[Supplied material — start]

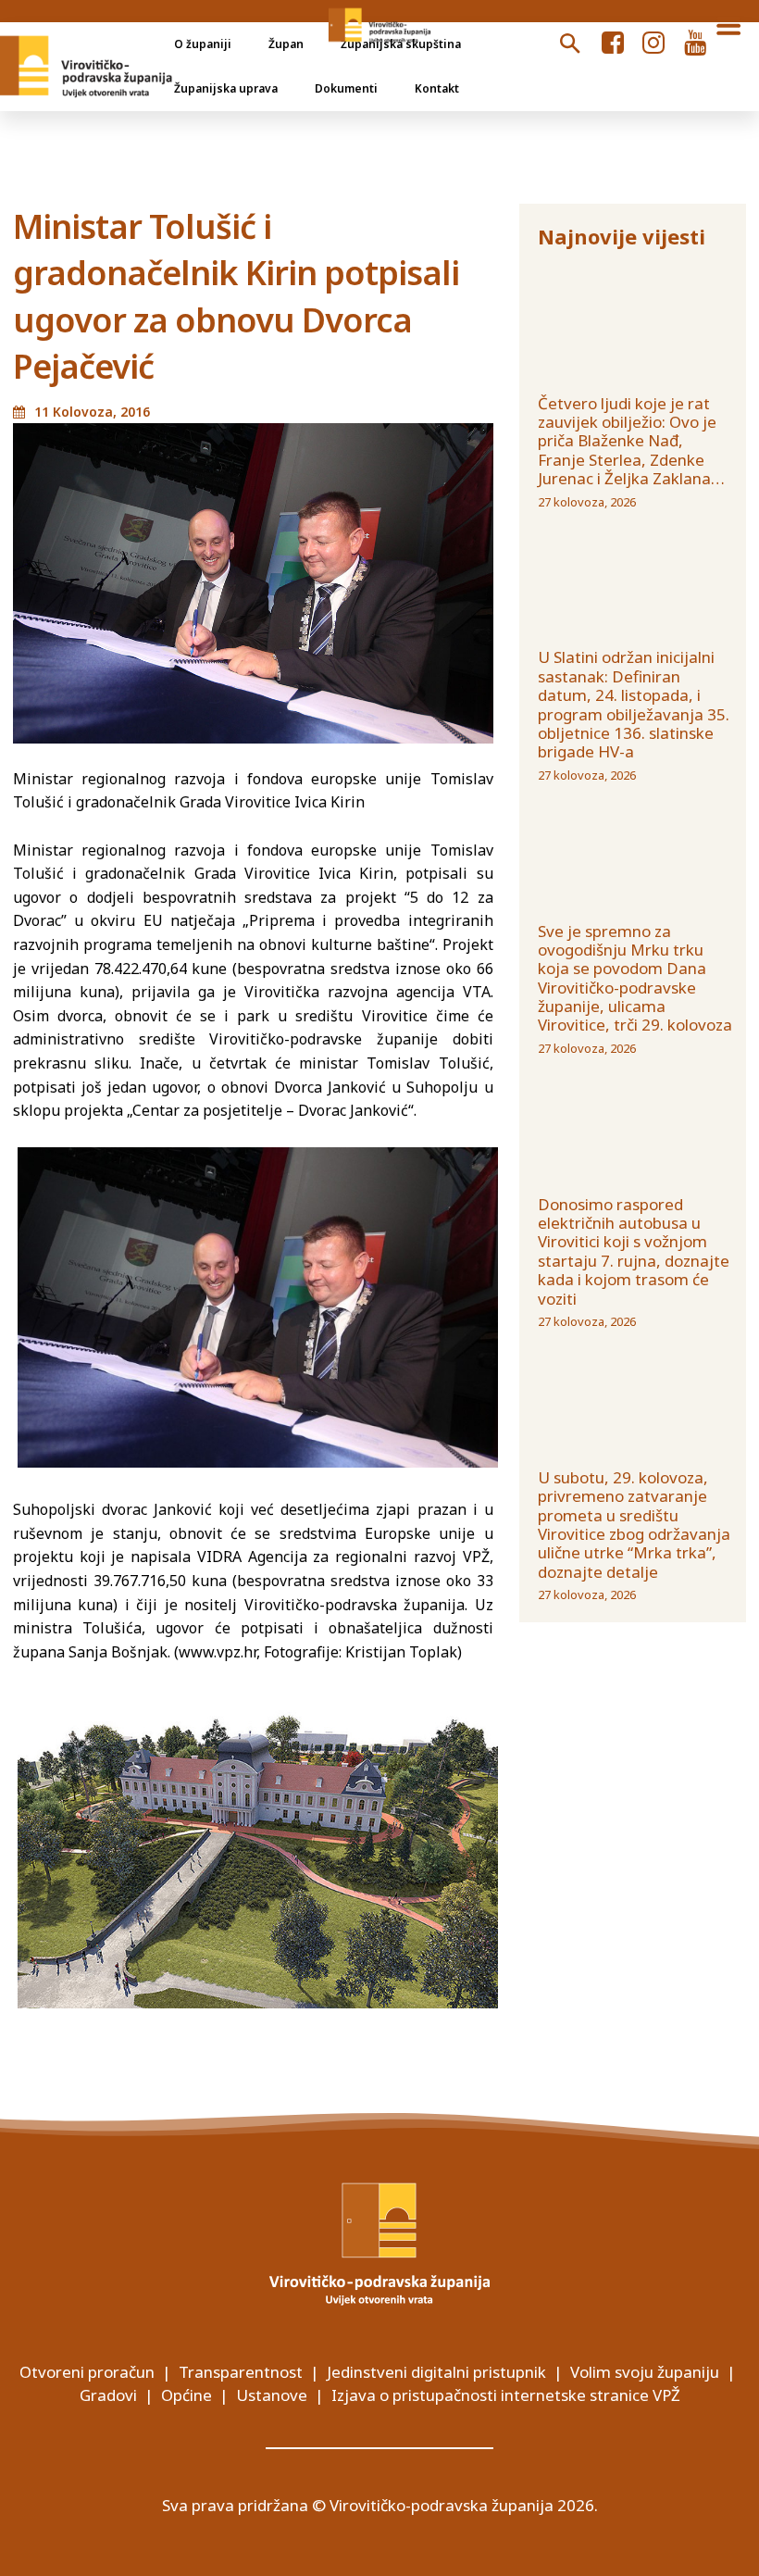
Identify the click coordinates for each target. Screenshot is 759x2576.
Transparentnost (241, 2371)
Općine (186, 2395)
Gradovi (108, 2395)
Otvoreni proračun (87, 2371)
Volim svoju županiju (644, 2371)
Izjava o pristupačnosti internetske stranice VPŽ (505, 2395)
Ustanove (271, 2395)
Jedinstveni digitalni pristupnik (436, 2371)
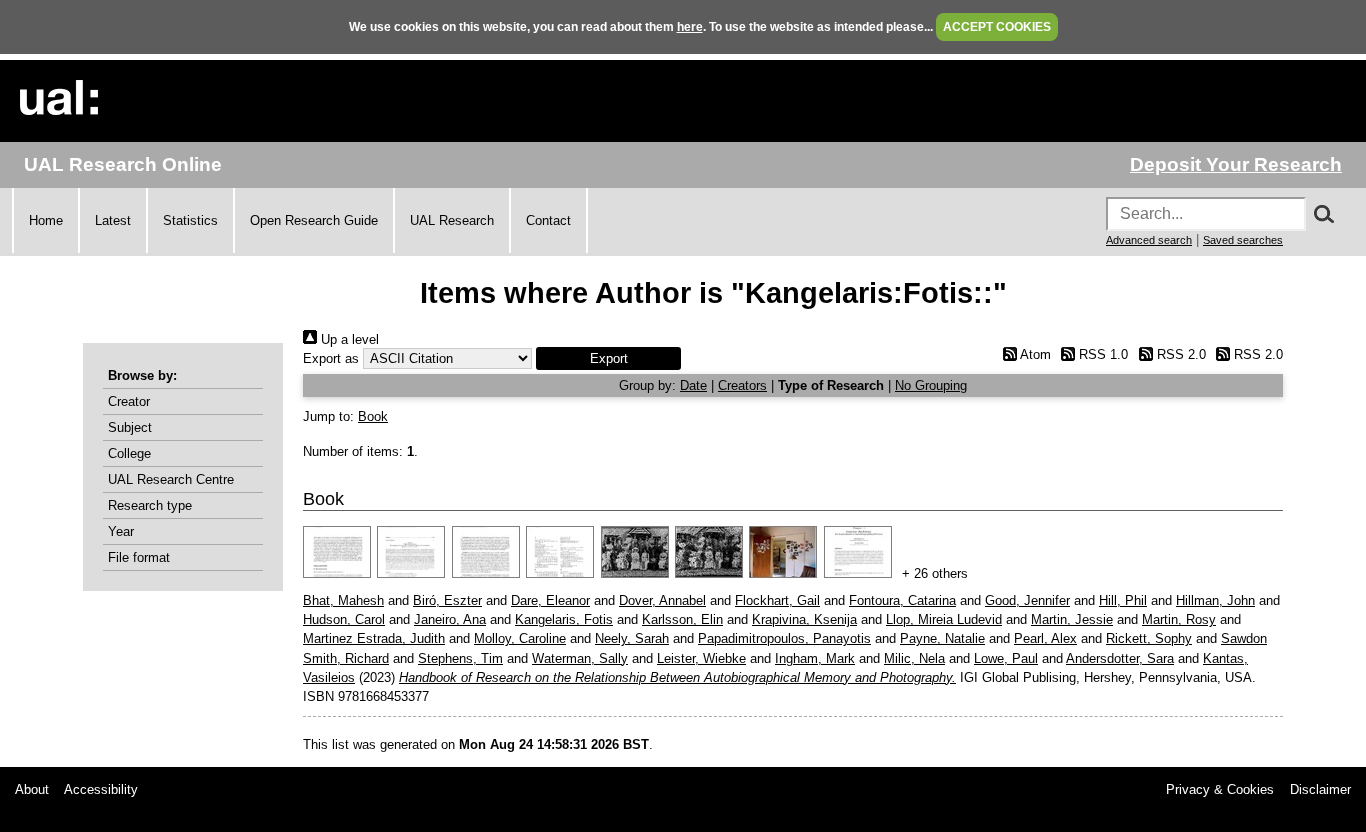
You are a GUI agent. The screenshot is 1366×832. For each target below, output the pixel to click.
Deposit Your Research (1236, 164)
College (129, 453)
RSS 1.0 (1101, 354)
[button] (608, 358)
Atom (1033, 354)
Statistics (190, 220)
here (690, 27)
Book (373, 416)
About (32, 789)
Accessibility (101, 789)
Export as (331, 358)
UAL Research (452, 220)
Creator (129, 401)
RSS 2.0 (1179, 354)
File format (139, 557)
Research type (150, 505)
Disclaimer (1320, 789)
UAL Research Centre (171, 479)
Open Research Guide (314, 220)
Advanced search (1149, 240)
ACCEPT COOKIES (997, 27)
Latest (113, 220)
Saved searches (1243, 240)
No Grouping (931, 385)
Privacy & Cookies (1220, 789)
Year (121, 531)
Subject (130, 427)
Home (46, 220)
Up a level (348, 339)
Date (693, 385)
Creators (742, 385)
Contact (548, 220)
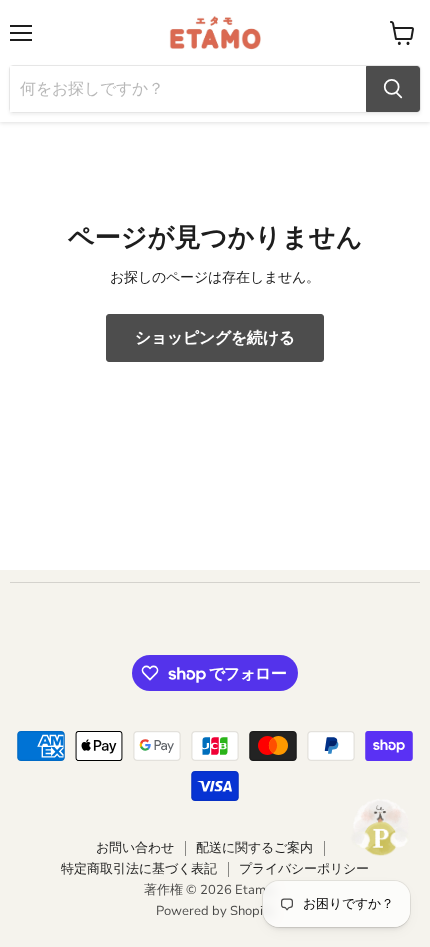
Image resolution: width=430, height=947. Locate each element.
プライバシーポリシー (304, 869)
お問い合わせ (135, 848)
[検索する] (393, 89)
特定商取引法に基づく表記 (139, 869)
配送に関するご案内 (254, 848)
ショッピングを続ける (215, 338)
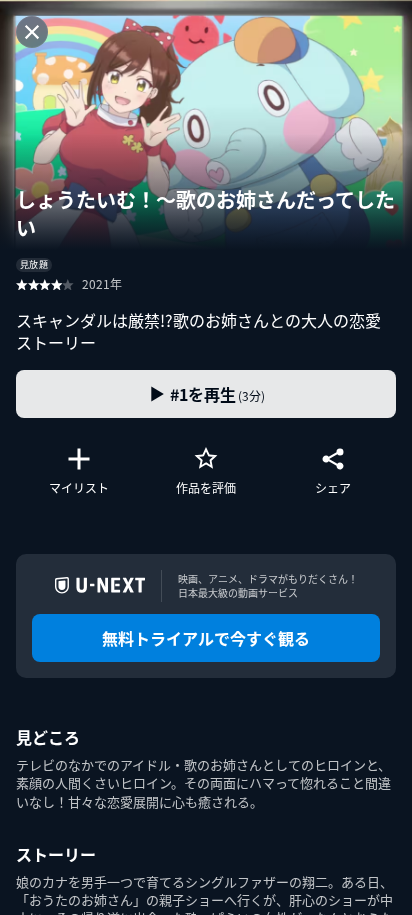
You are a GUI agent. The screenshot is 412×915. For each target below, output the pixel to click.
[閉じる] (32, 32)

[Supplied material — finish]

## What you need to do
Leaving all pictures aside, print exactly the lines from the one that contains "File format (139, 557)" through the last line of the data above, inclusive.

## Output for this exercise
File format (139, 557)
Research type (150, 505)
Disclaimer (1320, 789)
UAL Research Centre (171, 479)
Open Research Guide (314, 220)
Advanced search (1149, 240)
ACCEPT COOKIES (997, 27)
Latest (113, 220)
Saved searches (1243, 240)
No Grouping (931, 385)
Privacy & Cookies (1220, 789)
Year (121, 531)
Subject (130, 427)
Home (46, 220)
Up a level (348, 339)
Date (693, 385)
Creators (742, 385)
Contact (548, 220)
Image resolution: width=430, height=947. Locate each element.
プライバシーポリシー (304, 869)
お問い合わせ (135, 848)
[検索する] (393, 89)
特定商取引法に基づく表記 (139, 869)
配送に関するご案内 (254, 848)
ショッピングを続ける (215, 338)
You are a GUI agent. The screenshot is 412×915. For each target below, output the pixel to click.
[閉じる] (32, 32)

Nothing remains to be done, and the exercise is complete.